THE PROBLEM – Scan the records that follow, and whenever a line has the word "axis", copy it.

[Stored items]
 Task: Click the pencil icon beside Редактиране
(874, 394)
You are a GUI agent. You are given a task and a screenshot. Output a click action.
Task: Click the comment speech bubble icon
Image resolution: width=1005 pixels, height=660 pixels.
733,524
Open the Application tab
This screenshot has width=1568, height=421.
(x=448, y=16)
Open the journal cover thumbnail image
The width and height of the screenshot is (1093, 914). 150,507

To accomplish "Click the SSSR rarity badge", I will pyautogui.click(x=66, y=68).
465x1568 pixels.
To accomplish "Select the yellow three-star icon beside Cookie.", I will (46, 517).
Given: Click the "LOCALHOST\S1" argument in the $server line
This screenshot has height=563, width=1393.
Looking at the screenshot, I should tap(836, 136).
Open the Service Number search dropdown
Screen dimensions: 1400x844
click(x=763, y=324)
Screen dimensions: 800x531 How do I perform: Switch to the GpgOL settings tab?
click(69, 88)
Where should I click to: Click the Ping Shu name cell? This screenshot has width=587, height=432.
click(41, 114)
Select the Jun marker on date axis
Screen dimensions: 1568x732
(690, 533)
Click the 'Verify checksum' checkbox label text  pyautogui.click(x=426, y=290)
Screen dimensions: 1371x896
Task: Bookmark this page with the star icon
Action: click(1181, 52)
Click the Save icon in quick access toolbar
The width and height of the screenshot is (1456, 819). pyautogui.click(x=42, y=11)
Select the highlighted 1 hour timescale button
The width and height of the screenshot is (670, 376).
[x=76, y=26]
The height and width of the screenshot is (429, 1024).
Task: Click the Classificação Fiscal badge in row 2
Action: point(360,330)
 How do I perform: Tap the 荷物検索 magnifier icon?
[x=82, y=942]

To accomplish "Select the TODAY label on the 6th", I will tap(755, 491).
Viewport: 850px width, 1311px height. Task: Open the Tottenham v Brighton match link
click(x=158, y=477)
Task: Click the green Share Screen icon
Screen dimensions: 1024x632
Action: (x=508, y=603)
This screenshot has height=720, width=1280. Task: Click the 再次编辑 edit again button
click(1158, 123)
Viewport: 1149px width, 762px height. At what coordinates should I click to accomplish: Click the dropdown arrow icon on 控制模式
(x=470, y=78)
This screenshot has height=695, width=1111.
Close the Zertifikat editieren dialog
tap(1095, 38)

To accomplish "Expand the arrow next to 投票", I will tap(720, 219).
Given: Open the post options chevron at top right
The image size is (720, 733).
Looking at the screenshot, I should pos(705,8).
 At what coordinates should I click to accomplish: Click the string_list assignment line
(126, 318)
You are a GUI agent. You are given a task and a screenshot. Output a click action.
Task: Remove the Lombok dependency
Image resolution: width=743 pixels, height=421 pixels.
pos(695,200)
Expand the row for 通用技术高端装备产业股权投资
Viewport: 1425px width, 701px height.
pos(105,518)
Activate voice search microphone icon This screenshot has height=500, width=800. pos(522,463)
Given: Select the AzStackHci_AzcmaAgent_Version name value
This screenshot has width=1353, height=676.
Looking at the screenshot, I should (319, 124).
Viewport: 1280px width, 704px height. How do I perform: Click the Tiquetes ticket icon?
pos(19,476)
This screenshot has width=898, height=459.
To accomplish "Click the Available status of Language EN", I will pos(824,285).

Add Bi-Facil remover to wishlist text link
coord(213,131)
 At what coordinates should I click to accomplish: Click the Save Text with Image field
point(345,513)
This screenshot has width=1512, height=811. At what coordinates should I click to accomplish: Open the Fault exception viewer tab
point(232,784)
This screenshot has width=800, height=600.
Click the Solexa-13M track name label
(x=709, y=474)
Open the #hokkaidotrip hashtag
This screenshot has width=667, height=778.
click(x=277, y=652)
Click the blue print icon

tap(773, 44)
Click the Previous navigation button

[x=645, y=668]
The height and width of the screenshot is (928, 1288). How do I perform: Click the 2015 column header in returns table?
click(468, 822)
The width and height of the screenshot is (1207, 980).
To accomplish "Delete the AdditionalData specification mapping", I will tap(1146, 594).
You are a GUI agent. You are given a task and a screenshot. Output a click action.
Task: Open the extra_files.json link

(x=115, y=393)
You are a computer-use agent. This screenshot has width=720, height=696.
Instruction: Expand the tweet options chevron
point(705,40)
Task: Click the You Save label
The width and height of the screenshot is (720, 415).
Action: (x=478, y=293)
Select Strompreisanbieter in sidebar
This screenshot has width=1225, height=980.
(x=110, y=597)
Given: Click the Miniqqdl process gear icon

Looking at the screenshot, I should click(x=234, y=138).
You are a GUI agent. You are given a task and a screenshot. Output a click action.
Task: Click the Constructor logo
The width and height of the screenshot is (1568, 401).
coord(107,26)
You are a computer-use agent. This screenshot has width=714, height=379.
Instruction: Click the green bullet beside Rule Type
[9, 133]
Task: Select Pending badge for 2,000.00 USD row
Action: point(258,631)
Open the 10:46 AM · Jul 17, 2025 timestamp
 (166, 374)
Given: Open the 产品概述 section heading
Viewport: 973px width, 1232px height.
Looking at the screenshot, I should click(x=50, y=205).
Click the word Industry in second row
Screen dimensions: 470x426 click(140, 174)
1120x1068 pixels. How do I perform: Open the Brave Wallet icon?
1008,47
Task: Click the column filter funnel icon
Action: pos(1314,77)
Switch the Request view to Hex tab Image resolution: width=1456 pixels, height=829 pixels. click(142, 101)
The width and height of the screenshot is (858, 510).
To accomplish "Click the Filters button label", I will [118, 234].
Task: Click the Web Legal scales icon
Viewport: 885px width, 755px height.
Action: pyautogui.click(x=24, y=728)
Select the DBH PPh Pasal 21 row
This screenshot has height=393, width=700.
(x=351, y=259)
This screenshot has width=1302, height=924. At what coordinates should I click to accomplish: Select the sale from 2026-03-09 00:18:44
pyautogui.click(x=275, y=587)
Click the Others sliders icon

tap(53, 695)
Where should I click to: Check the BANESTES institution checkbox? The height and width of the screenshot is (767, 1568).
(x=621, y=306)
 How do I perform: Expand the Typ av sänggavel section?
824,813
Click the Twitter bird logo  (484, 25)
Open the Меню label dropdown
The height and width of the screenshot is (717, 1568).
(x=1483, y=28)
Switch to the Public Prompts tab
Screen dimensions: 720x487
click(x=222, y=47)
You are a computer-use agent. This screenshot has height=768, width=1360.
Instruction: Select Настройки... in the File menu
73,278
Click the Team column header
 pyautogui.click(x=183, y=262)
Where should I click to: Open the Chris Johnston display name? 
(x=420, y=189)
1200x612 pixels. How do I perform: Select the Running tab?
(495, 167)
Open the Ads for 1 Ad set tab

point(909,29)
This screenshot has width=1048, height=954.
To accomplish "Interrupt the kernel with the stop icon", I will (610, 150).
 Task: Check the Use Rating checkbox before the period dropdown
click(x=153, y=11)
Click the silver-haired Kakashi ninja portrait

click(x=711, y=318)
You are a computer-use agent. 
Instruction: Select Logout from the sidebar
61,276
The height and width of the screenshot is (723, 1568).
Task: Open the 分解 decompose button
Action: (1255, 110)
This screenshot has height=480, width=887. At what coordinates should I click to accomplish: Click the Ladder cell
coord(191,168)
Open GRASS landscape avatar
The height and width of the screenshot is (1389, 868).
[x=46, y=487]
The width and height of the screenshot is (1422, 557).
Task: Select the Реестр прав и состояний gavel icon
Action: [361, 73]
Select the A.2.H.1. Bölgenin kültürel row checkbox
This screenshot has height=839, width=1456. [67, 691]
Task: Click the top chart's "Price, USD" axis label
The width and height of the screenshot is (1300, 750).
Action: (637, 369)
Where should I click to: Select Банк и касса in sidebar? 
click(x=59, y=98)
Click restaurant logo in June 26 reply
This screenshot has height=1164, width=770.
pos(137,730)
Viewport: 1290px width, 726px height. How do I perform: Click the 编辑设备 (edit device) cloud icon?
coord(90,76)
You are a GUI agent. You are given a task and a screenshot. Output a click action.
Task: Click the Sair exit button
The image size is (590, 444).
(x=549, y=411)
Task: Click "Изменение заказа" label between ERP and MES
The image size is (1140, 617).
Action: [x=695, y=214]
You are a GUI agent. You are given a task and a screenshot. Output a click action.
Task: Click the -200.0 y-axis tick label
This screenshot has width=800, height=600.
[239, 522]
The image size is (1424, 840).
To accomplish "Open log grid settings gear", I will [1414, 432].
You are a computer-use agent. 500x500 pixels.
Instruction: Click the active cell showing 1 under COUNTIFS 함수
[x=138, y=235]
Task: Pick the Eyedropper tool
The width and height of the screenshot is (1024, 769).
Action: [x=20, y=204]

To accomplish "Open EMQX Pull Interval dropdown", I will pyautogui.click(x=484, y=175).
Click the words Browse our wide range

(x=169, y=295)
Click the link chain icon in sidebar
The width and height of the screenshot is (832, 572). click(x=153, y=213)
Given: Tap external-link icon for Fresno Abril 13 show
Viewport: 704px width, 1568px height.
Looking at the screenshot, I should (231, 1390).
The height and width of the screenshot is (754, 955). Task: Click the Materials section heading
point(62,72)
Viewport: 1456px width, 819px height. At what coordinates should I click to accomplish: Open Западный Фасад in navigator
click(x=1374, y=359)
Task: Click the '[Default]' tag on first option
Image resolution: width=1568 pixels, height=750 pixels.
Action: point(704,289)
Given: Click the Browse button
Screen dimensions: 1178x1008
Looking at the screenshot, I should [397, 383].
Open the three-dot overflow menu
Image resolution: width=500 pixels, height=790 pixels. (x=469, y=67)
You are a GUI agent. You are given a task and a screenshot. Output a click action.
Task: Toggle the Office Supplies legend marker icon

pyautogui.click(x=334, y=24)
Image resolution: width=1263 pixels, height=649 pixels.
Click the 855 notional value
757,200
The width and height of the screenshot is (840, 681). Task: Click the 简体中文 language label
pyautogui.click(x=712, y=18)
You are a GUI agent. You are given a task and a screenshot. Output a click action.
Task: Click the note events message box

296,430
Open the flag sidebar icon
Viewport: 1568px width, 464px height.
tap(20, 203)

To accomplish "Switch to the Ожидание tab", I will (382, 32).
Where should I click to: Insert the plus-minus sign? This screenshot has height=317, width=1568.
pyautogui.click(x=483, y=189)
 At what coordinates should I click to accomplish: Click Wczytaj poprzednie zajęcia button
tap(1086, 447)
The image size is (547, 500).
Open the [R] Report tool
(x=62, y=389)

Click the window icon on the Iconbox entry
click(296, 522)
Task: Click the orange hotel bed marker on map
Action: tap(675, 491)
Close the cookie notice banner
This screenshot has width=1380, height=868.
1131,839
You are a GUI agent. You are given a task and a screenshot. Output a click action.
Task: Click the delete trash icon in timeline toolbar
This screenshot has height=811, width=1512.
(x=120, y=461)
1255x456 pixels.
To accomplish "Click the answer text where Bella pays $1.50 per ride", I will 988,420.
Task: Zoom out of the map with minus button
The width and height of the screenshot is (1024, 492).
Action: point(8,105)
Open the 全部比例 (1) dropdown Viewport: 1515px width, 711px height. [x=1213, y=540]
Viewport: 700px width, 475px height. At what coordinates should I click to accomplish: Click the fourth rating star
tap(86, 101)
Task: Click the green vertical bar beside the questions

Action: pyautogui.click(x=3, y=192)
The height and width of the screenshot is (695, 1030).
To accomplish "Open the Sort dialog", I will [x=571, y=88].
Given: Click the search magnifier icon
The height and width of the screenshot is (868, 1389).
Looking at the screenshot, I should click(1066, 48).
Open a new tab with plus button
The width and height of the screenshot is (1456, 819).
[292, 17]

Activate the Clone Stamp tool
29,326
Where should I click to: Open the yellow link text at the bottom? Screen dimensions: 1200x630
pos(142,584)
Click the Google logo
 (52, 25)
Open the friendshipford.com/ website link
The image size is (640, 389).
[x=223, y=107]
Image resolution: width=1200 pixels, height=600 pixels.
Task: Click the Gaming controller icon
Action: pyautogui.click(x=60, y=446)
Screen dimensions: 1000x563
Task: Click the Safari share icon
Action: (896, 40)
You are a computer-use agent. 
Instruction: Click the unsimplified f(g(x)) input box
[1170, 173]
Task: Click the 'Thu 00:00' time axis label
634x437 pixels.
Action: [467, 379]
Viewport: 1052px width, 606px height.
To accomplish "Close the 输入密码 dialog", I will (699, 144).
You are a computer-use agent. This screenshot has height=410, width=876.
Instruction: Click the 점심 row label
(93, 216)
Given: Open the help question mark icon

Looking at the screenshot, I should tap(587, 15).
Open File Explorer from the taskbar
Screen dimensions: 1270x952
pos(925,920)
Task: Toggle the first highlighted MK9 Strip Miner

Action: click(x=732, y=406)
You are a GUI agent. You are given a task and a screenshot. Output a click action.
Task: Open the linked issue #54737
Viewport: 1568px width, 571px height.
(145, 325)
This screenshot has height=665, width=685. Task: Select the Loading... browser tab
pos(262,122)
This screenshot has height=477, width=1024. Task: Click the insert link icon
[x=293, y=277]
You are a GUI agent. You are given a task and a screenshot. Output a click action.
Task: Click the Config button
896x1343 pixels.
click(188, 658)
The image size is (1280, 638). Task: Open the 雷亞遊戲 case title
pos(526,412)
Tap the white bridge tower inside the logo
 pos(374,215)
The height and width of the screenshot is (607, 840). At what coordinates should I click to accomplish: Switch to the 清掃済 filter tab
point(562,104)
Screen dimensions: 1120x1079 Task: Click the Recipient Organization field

RESULT FOR THIS TASK –
Select the Jun marker on date axis
Task: Click the top chart's "Price, USD" axis label
Task: Click the -200.0 y-axis tick label
Task: Click the 'Thu 00:00' time axis label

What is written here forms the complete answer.